On est au pied du mur. On nous empêche d’augmenter nos prix et nos volumes de vente baissent » résume le vigneron Jean-François Réaud, le fondateur du négoce collectif Gabriel & Co (34 vignerons pour 1 000 hectares à Bordeaux, notamment en appellation Blaye Côtes de Bordeaux). Proposant la première gamme de vins français sous label équitable, le négociant réalise la moitié de ses ventes en Grande Distribution (GD), où il enregistre une baisse conséquentes de ses ventes sur le fond de rayon (de l’ordre de -30 % pour les références permanentes). « On n’arrive pas à compenser par des ventes ponctuelles de vins sans suivi ou par de l’export » note Jean-François Réaud, indiquant que les la PME du vignoble ont peu de poids face aux grands groupes que sont ses fournisseurs et ses clients.
Enregistrant des hausses de 20 à 25 % du prix d’achat de ses bouteilles de verre depuis février 2022, Jean-François Réaud, croit moins dans l’impact de l’invasion russe de l’Ukraine sur les coûts de production des fours que dans la concentration de ces groupes verriers. « Il y a beaucoup d’opportunisme là-dedans. Les étiquettes, les cartons et les bouchons ont aussi un impact de la surcharge énergétique, mais bien moindre alors qu’il y a beaucoup d’opérateurs en concurrence » glisse le vigneron bordelais, qui attend les nouvelles hausses des prix du verre pour la fin d’année. à date, le négociant estime que la hausse moyenne du coût de production de ses bouteilles de vin est de +15 %. Il demande à ses acheteurs de répercuter une hausse de 7 %. Ce qui ne passe pas en GD.
Jean-François Réaud garde en tête le mauvais souvenir de la période des négociations de ce début d’année : la majorité de ses demandes de hausses a été refusée. Chez un distributeur, il obtient +2 % au lieu des +10 % demandés. Chez un autre, la hausse est temporaire pour prendre la surcharge énergétique. Ailleurs, la hausse est acceptable, mais avec la possibilité de promotions plus fortes. « Une configuration détestable » résume le vigneron de Blaye.

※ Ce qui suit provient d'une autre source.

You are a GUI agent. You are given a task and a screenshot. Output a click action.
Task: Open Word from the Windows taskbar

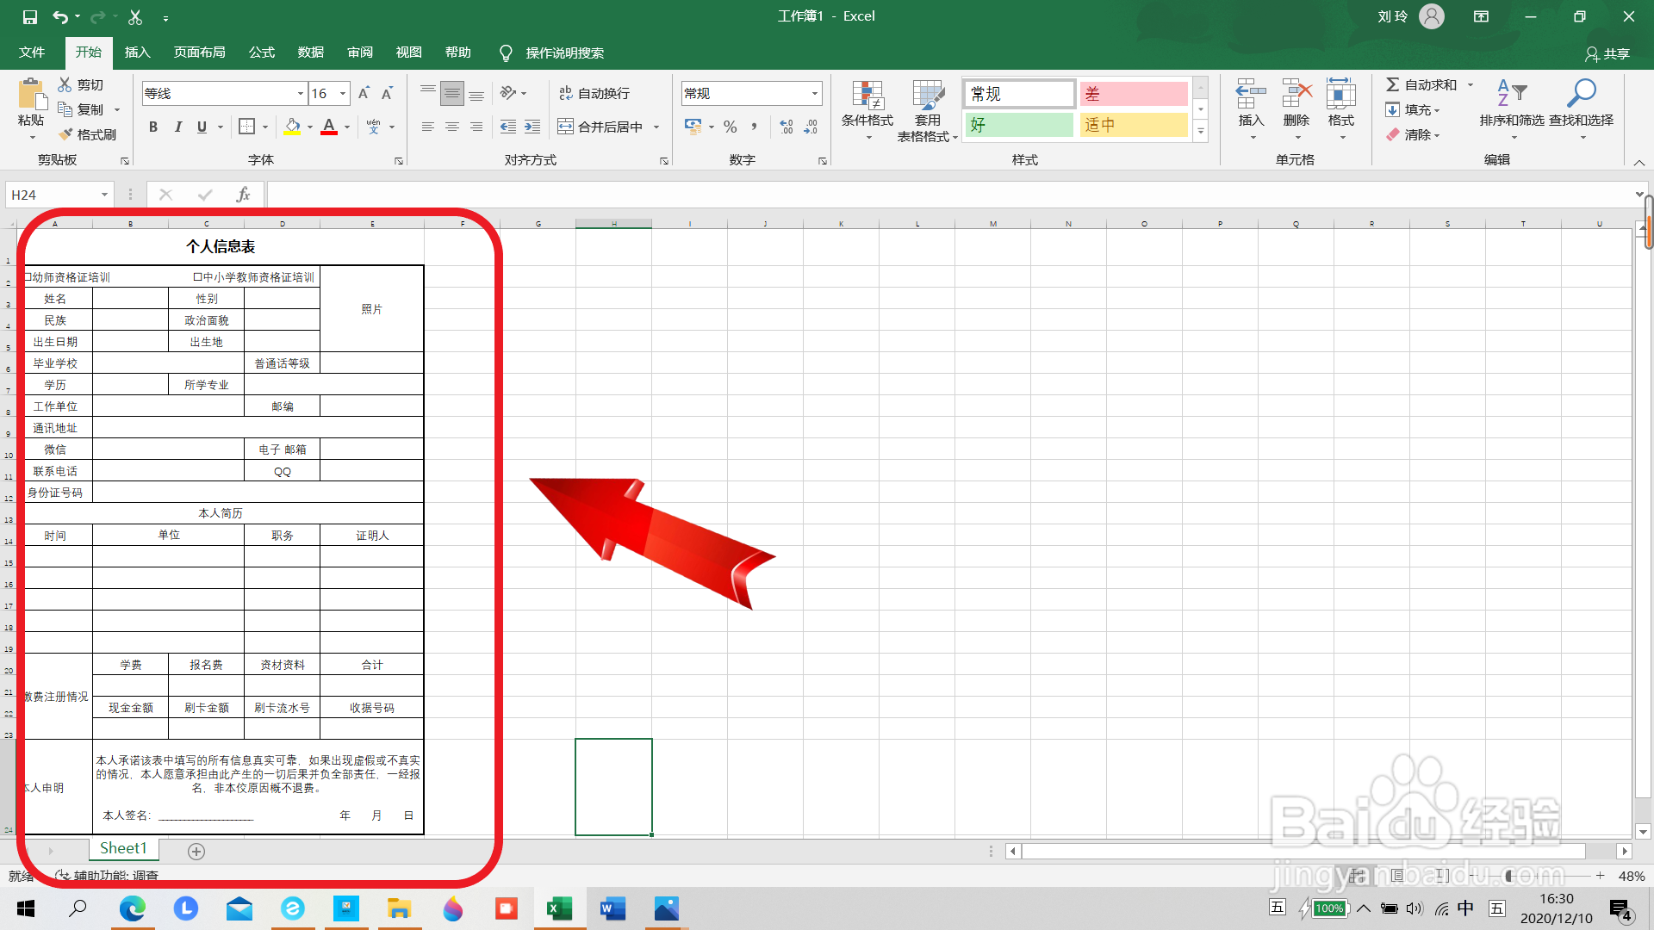[612, 908]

S’il distingue les enseignes*, le négociant regrette de ne pas être soutenu par les Grandes et Moyennes Surfaces : « la problématique n’est pas tant que le consommateur n’est pas prêt à mettre prix acheter un vin de Bordeaux au juste prix, mais que le distributeur n’y croit pas. La Grande Distribution perd des parts de marché chaque année, pas seulement à cause du pouvoir d’achat : une part vient du manque de dynamisme. » Et d’ajouter que la mise en avant de l’identité et de l’image des vignerons permettrait de regagner en attractivité. Ce coup de frein sur les volumes et les valeurs nourrit des projets de développement à l’export. Sur marchés sensibles aux valeurs éthiques de juste rémunération sur pays ciblés : Japon, Scandinavie, monopoles du Canada…Des réorientations qui demandent du temps et de l’investissement pour assurer la premiumisation. En attendant, « on navigue à vue » témoigne Jean-François Réaud.
* : Entre celles intégrées, plus prudentes, et celles indépendantes prenant des risques pour suivre la demande, comme Intermarché, Leclerc et Système U. Sans compter des enseignes plus atypiques, comme Monoprix.